> [WHAT THE TASK REQUIRES]:
Could you please repeat the data below word for word?
─── DATASET EXCERPTS
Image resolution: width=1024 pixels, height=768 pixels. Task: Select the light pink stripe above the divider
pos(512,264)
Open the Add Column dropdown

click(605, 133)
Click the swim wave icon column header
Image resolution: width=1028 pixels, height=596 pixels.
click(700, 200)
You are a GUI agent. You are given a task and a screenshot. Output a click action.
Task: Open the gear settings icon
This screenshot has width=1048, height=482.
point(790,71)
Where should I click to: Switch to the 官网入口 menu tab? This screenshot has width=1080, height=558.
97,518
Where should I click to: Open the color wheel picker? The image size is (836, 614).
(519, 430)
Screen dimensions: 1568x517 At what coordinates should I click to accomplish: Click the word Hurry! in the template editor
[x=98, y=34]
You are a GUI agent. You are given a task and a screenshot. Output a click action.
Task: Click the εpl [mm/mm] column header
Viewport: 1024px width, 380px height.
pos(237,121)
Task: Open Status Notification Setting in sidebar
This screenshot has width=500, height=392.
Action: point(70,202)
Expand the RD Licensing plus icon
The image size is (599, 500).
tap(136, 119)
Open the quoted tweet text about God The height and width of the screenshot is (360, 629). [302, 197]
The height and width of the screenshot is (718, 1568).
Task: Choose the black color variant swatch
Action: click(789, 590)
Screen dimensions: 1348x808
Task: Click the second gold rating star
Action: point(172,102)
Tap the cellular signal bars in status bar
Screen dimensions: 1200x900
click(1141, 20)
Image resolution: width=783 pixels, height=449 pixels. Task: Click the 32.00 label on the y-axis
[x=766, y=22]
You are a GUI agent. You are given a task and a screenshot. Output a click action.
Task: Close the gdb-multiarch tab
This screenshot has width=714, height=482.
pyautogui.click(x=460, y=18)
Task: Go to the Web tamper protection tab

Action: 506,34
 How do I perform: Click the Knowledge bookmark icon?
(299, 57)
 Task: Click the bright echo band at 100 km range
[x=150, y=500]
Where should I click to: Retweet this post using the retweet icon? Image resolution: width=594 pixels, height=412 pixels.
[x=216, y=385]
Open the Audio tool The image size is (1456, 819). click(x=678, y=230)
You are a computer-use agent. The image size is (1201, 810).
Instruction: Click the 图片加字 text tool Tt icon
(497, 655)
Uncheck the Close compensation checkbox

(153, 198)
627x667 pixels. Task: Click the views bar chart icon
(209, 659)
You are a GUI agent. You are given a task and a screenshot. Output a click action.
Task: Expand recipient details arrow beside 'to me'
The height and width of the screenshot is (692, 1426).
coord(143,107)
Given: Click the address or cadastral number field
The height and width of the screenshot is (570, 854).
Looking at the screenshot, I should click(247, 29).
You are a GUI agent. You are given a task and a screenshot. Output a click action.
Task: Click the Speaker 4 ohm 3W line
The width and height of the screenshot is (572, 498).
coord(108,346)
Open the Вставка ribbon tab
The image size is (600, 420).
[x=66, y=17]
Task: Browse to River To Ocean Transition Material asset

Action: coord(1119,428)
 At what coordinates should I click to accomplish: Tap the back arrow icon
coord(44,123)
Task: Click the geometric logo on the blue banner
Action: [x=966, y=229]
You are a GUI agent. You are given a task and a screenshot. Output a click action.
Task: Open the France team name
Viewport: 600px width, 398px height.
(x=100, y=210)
──────
> [ANSWER SPACE]:
Image resolution: width=1024 pixels, height=768 pixels. Task: Select the light pink stripe above the divider
pos(512,264)
Open the Add Column dropdown

click(605, 133)
Click the swim wave icon column header
Image resolution: width=1028 pixels, height=596 pixels.
click(700, 200)
You are a GUI agent. You are given a task and a screenshot. Output a click action.
Task: Open the gear settings icon
This screenshot has width=1048, height=482.
point(790,71)
Where should I click to: Switch to the 官网入口 menu tab? This screenshot has width=1080, height=558.
97,518
Where should I click to: Open the color wheel picker? The image size is (836, 614).
(519, 430)
Screen dimensions: 1568x517 At what coordinates should I click to accomplish: Click the word Hurry! in the template editor
[x=98, y=34]
You are a GUI agent. You are given a task and a screenshot. Output a click action.
Task: Click the εpl [mm/mm] column header
Viewport: 1024px width, 380px height.
pos(237,121)
Task: Open Status Notification Setting in sidebar
This screenshot has width=500, height=392.
Action: point(70,202)
Expand the RD Licensing plus icon
The image size is (599, 500).
tap(136, 119)
Open the quoted tweet text about God The height and width of the screenshot is (360, 629). [302, 197]
The height and width of the screenshot is (718, 1568).
Task: Choose the black color variant swatch
Action: click(789, 590)
Screen dimensions: 1348x808
Task: Click the second gold rating star
Action: point(172,102)
Tap the cellular signal bars in status bar
Screen dimensions: 1200x900
click(1141, 20)
Image resolution: width=783 pixels, height=449 pixels. Task: Click the 32.00 label on the y-axis
[x=766, y=22]
You are a GUI agent. You are given a task and a screenshot. Output a click action.
Task: Close the gdb-multiarch tab
This screenshot has width=714, height=482.
pyautogui.click(x=460, y=18)
Task: Go to the Web tamper protection tab

Action: 506,34
 How do I perform: Click the Knowledge bookmark icon?
(299, 57)
 Task: Click the bright echo band at 100 km range
[x=150, y=500]
Where should I click to: Retweet this post using the retweet icon? Image resolution: width=594 pixels, height=412 pixels.
[x=216, y=385]
Open the Audio tool The image size is (1456, 819). click(x=678, y=230)
You are a computer-use agent. The image size is (1201, 810).
Instruction: Click the 图片加字 text tool Tt icon
(497, 655)
Uncheck the Close compensation checkbox

(153, 198)
627x667 pixels. Task: Click the views bar chart icon
(209, 659)
You are a GUI agent. You are given a task and a screenshot. Output a click action.
Task: Expand recipient details arrow beside 'to me'
The height and width of the screenshot is (692, 1426).
coord(143,107)
Given: Click the address or cadastral number field
The height and width of the screenshot is (570, 854).
Looking at the screenshot, I should click(247, 29).
You are a GUI agent. You are given a task and a screenshot. Output a click action.
Task: Click the Speaker 4 ohm 3W line
The width and height of the screenshot is (572, 498).
coord(108,346)
Open the Вставка ribbon tab
The image size is (600, 420).
[x=66, y=17]
Task: Browse to River To Ocean Transition Material asset

Action: coord(1119,428)
 At what coordinates should I click to accomplish: Tap the back arrow icon
coord(44,123)
Task: Click the geometric logo on the blue banner
Action: [x=966, y=229]
You are a GUI agent. You are given a task and a screenshot. Output a click action.
Task: Open the France team name
Viewport: 600px width, 398px height.
(x=100, y=210)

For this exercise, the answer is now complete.